# Task to carry out
Every line with the string "previous" in it belongs in your answer, so copy them all from the data.

[Material for this exercise Boundary: Start]

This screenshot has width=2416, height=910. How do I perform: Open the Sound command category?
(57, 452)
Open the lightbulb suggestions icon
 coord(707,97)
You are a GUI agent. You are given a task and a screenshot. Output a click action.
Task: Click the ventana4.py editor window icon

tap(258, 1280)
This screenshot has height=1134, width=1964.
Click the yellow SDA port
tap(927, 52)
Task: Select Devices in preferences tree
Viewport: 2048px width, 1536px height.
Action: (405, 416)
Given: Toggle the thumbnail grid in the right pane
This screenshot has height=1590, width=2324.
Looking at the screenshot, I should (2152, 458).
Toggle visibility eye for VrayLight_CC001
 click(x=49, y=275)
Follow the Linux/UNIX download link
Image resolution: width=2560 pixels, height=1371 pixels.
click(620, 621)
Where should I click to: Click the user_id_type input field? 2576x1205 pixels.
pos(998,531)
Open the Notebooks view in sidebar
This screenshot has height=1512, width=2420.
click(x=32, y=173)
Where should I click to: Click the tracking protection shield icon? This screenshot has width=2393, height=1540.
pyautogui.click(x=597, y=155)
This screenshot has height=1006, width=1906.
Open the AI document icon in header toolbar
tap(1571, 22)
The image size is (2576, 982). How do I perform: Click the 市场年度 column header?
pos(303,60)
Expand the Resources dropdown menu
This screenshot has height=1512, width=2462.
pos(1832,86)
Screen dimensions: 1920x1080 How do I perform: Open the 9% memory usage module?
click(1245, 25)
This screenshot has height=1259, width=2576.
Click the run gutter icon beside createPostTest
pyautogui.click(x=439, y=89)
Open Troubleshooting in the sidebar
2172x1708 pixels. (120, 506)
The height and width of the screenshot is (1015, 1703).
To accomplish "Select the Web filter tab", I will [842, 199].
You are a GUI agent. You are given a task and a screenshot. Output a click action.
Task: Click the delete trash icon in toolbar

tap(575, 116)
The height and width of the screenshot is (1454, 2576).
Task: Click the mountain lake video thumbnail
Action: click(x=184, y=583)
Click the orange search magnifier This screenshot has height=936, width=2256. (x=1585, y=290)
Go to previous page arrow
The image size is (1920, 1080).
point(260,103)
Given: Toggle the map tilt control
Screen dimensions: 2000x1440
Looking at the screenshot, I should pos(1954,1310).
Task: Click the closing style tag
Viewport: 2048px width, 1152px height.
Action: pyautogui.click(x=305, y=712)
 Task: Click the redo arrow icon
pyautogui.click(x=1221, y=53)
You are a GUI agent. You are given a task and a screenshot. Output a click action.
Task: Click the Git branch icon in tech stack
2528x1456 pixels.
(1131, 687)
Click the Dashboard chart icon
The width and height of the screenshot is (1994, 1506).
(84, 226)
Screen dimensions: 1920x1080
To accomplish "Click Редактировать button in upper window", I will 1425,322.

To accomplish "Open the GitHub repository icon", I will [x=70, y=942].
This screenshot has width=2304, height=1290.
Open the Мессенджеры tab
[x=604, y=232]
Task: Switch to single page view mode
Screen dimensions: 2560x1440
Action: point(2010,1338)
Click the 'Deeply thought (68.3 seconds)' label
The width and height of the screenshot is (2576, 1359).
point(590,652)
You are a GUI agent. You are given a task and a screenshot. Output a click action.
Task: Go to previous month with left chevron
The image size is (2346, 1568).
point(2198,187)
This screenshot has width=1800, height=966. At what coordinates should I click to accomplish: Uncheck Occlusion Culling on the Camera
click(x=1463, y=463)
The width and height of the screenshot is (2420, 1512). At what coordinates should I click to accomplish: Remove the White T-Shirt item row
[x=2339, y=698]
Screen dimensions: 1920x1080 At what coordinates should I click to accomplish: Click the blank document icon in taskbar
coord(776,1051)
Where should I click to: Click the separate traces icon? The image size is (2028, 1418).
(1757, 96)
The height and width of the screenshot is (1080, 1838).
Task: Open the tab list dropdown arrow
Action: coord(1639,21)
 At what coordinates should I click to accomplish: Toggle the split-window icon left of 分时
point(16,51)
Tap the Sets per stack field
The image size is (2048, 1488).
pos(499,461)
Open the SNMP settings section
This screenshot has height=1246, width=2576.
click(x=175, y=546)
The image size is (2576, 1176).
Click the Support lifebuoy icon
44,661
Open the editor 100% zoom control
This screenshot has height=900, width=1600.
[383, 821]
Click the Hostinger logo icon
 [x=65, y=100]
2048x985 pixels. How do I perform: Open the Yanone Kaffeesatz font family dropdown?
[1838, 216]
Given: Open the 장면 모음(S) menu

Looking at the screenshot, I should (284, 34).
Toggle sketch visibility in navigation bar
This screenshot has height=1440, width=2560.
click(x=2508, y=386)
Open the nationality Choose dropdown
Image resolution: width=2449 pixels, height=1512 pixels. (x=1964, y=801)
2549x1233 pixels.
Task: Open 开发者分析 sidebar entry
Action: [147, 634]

[Material for this exercise Boundary: End]

# Exercise result
Go to previous page arrow
Task: Go to previous month with left chevron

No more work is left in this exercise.